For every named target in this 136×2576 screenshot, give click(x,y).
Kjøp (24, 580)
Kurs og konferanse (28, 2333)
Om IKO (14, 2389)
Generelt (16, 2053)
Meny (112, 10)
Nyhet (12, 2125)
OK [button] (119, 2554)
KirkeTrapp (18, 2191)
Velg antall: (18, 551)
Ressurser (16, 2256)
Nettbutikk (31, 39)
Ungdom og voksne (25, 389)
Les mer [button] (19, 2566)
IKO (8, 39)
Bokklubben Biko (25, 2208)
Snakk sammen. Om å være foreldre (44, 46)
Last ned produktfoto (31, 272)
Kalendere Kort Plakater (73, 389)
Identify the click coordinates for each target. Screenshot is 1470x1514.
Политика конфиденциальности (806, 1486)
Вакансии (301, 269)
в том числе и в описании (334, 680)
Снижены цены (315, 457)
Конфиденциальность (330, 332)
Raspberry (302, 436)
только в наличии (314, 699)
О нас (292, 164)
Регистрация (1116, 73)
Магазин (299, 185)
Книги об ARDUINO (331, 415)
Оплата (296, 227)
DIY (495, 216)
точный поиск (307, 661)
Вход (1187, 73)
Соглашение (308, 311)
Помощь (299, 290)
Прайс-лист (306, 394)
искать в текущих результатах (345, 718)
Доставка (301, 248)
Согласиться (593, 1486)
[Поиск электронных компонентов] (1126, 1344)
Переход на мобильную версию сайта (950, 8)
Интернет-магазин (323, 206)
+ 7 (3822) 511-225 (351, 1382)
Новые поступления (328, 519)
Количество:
══════
◆ Description of the task: Using the records above, report each line that contains the word "target" by copying it.

◆ Finished exercise:
For every named target in this 136×2576 screenshot, give click(x,y).
Identify the click coordinates for each target. Screenshot is 1470x1514.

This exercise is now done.